Il passo successivo rasenta la perfezione ed è una investitura:

“ …. Se pure è vero che ogni insegnante prima di essere docente della sua materia ha da essere eccitatore di moti di coscienza morale e sociale; se pure é vero, quindi, che l’educazione civica ha da essere presente in ogni insegnamento, l’opportunità evidente di una sintesi organica consiglia di dare ad essa quadro didattico, e perciò di indicare orario e programmi, e induce a designare per questo specifico compito il docente di storia. È la storia infatti che ha dialogo più naturale, e perciò più diretto, con l’educazione civica, essendo a questa concentrica. Oggi i problemi economici, sociali, giuridici non sono più considerati materie di specialisti, in margine quindi a quella finora ritenuta la grande storia. L’aspetto più umano della storia, quello del travaglio di tante genti per conquistare condizioni di vita e statuti degni della persona umana, offre, quindi, lo spunto più diretto ed efficace per la trattazione dei temi di educazione civica …”.
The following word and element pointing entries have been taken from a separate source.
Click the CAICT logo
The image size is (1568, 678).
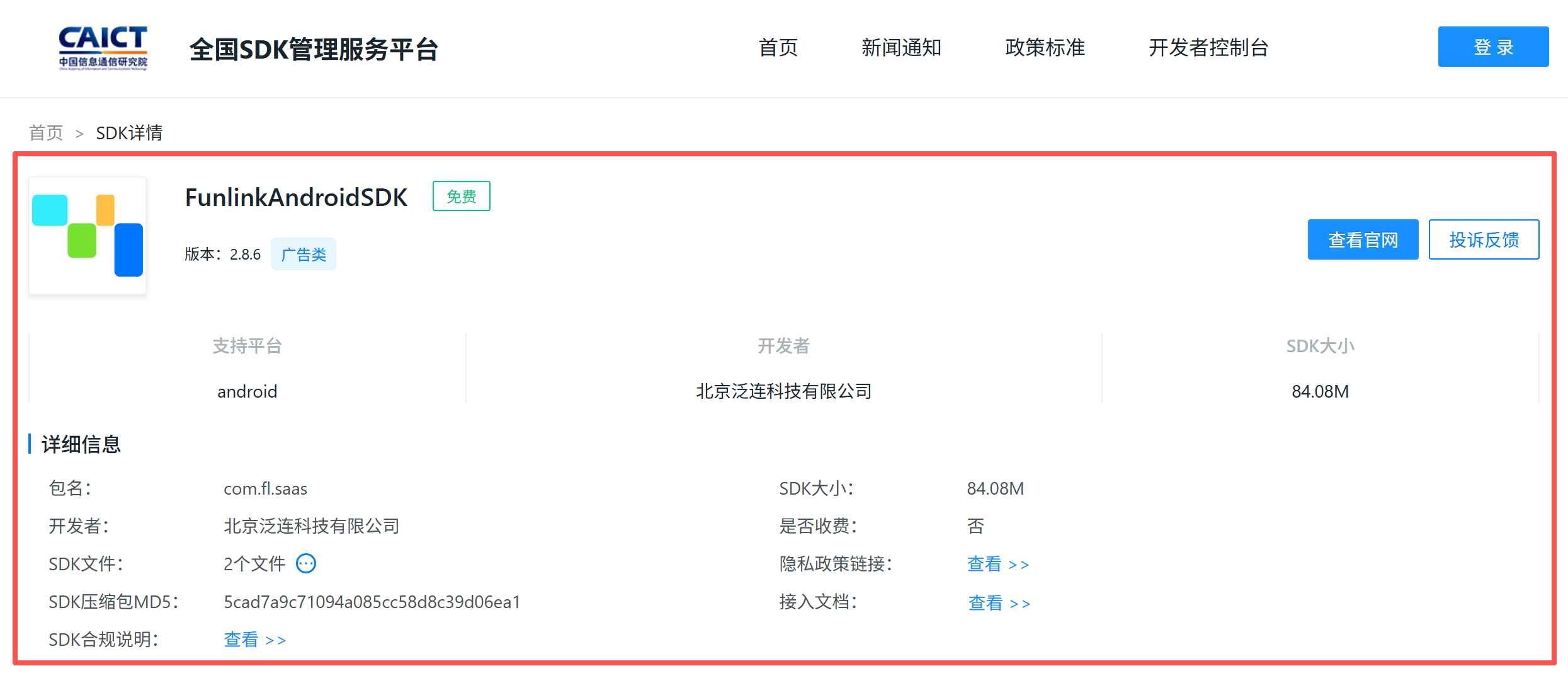coord(103,48)
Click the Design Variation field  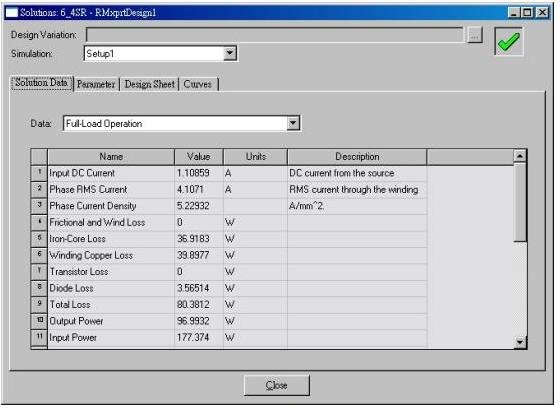point(275,35)
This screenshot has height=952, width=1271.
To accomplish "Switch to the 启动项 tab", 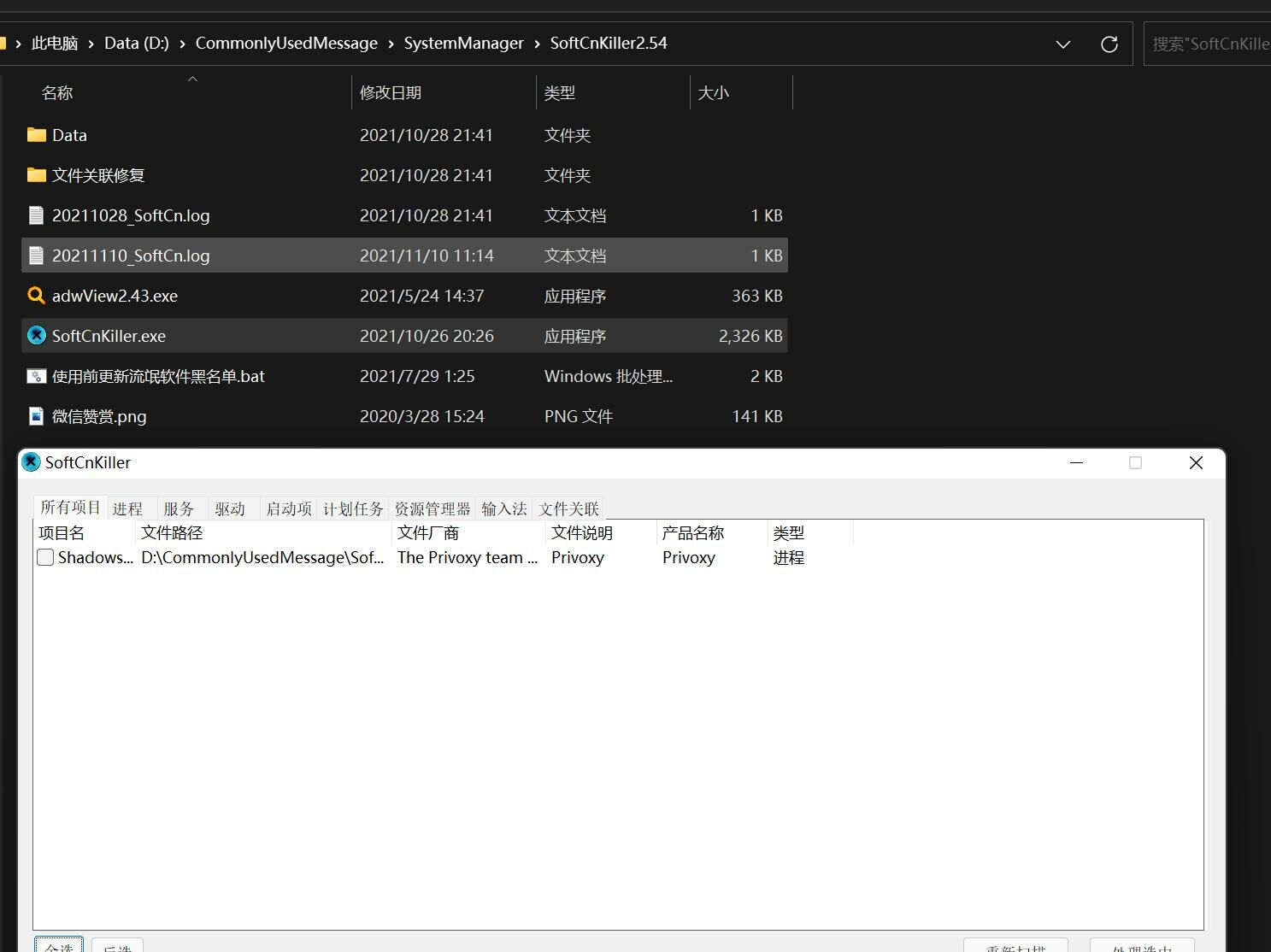I will [288, 508].
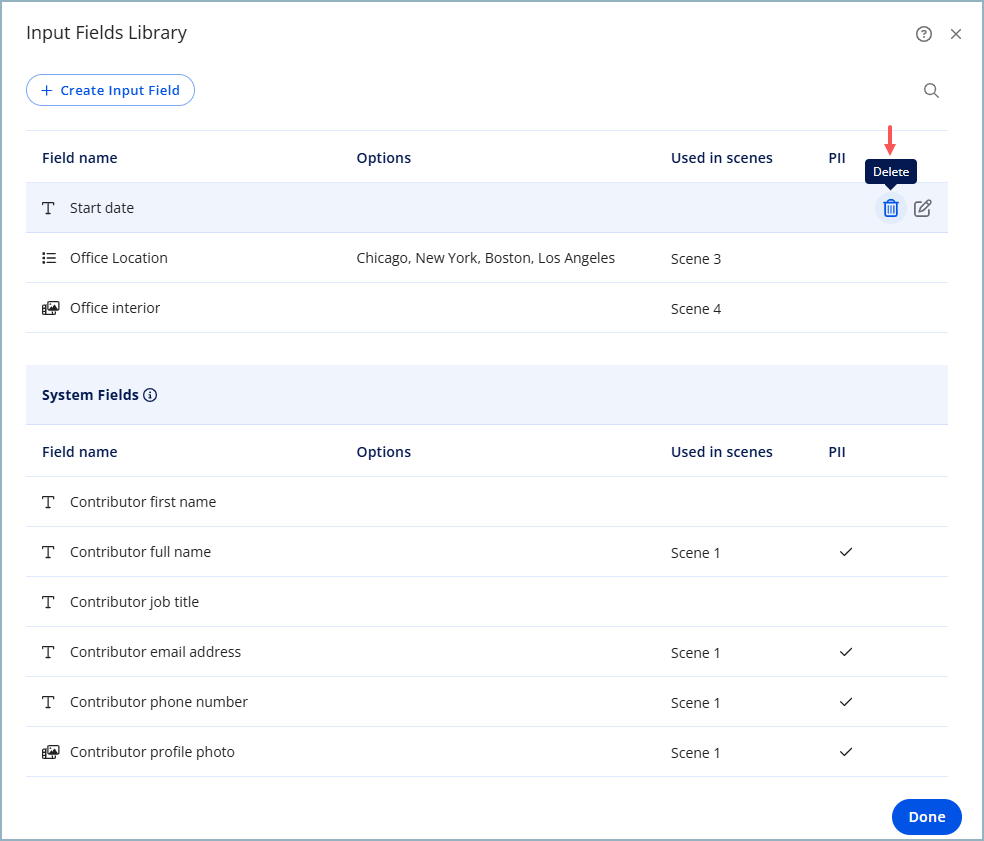Click Scene 4 in Office interior row
The height and width of the screenshot is (841, 984).
pos(696,309)
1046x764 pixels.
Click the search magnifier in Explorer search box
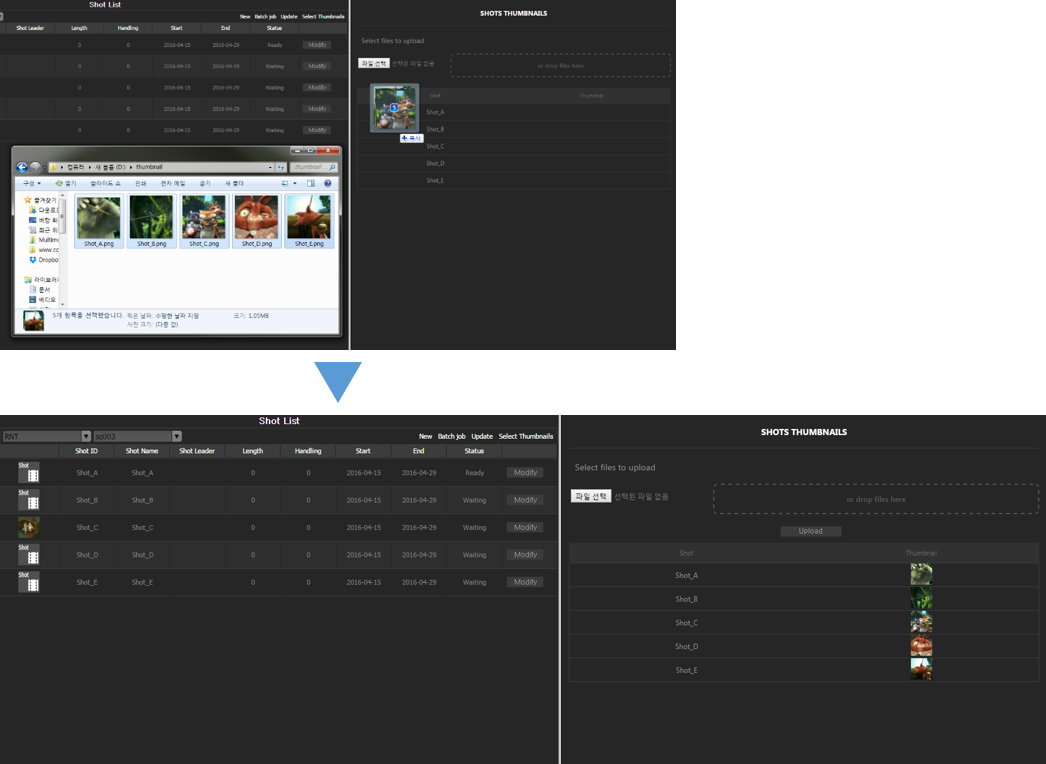coord(332,167)
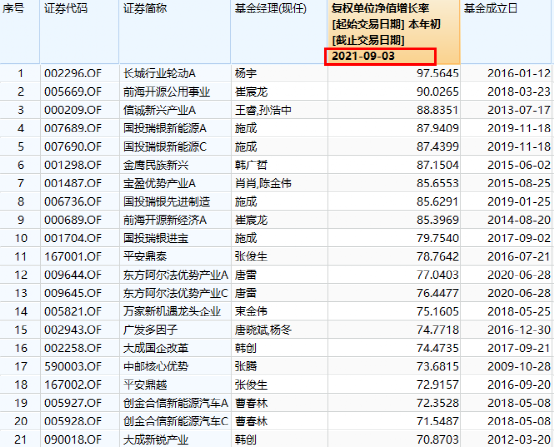Sort by 证券代码 column header

pyautogui.click(x=66, y=8)
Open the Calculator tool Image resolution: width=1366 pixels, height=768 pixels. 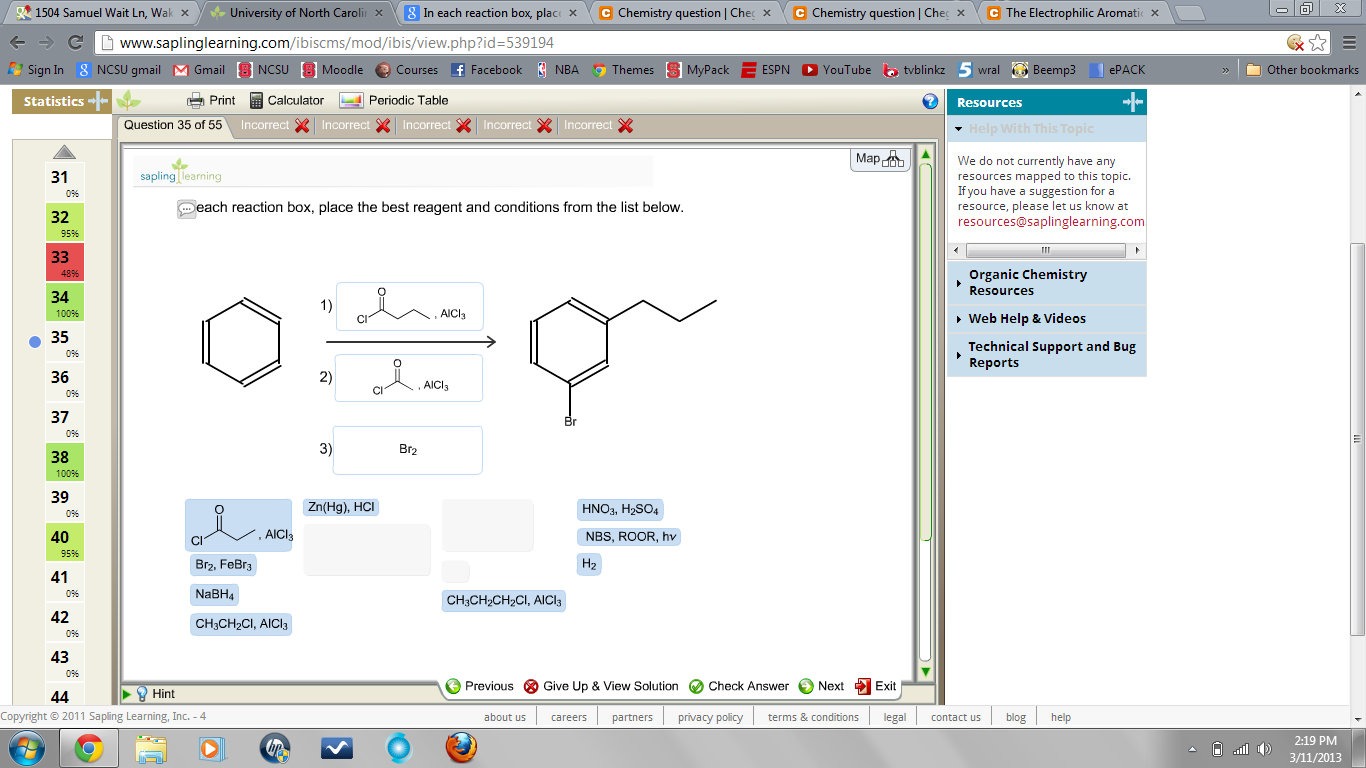click(x=287, y=100)
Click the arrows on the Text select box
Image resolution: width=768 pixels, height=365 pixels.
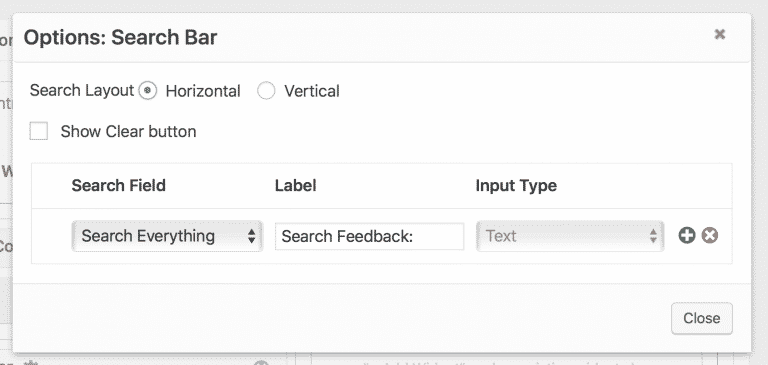point(653,236)
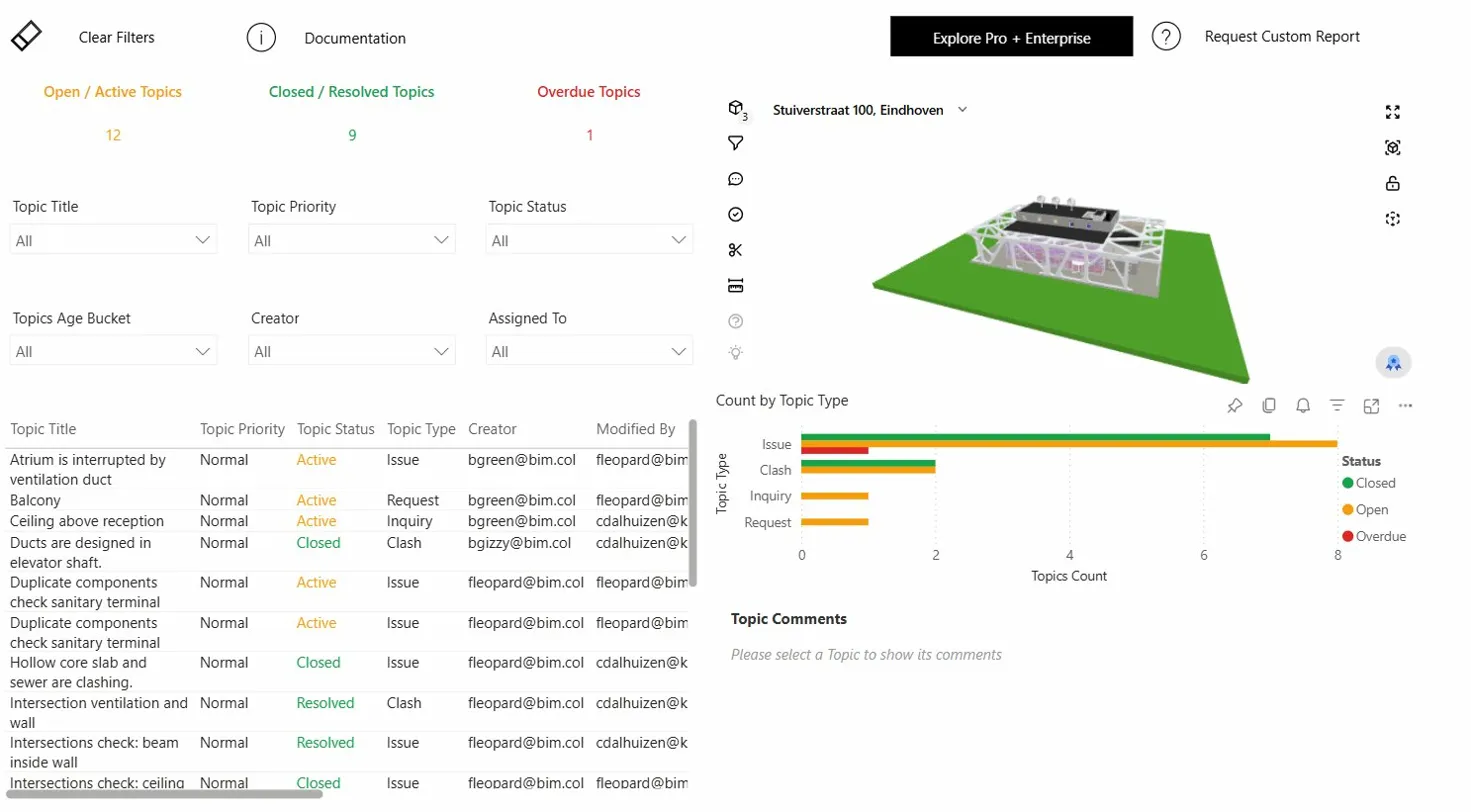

In queste righe registro la profondità di un uomo che pur tecnico, fugge il tecnicismo di una materia e la consegna ad un divulgatore, ad un professionista che sincronicamente e diacronicamente stabilisce parallelismi e divergenze con la realtà.

E’ stato disatteso questo principio nella nuova norma o non è stata colta la necessità di sussumere su un piano più alto tutti i contenuti tecnologici e normativi. Ad esempio credo che il tema della cittadinanza digitale debba uscire dal pregiudizio e dal ghetto tecnologico e debba assumere una valenza antropologico-culturale, intesa come dotazione umana facilitante la trasformazione consapevole della realtà. Lasciare che la cittadinanza digitale rimanga materia di soli tecnici, rischia di svilire il senso e la portata della nuova rivoluzione culturale.

Precisa Moro:

“… l’impegno educativo non può essere assolto con retorica moralistica, che si diffonda in ammonizione, divieti, censure; la lucidità dell’educatore rischiari le eclissi del giudizio morale dell’alunno, e si adoperi a mutare segno a impulsi asociali, nei quali è pur sempre un potenziale di energia. Conviene al fine dell’educazione civica mostrare all’allievo il libero confluire di volontà individuali nell’operare collettivo. Se non tutte le manifestazioni della vita sociale hanno presa su di lui, ce n’è di quelle che però ne stimolano vivamente l’interesse. Il lavoro di squadra, per esempio, ha forte attrattiva in questa età, onde l’organizzazione di «gruppi di lavoro» per inchieste e ricerche d’ambiente soddisfa il desiderio di vedere in atto il moltiplicarsi della propria azione nel convergere di intenzioni e di sforzi comuni, e svela aspetti reali della vita umana”.

Come non rimanere basiti dalla potenza ipnotica di queste parole?

Chiamata a ricostruire l’iter normativo dell’educazione civica mi sono abbandonata ad una lettura suggestiva ed ho voluto riproporla a modo mio. Due giganti del passato mi hanno accompagnato ad attraversare l’evoluzione normativa che, pur tra mille distinguo, rimanda ai principi fondativi della comunità italica che non possono essere musealmente esposti ma devono tornare a vivere nell’agito quotidiano.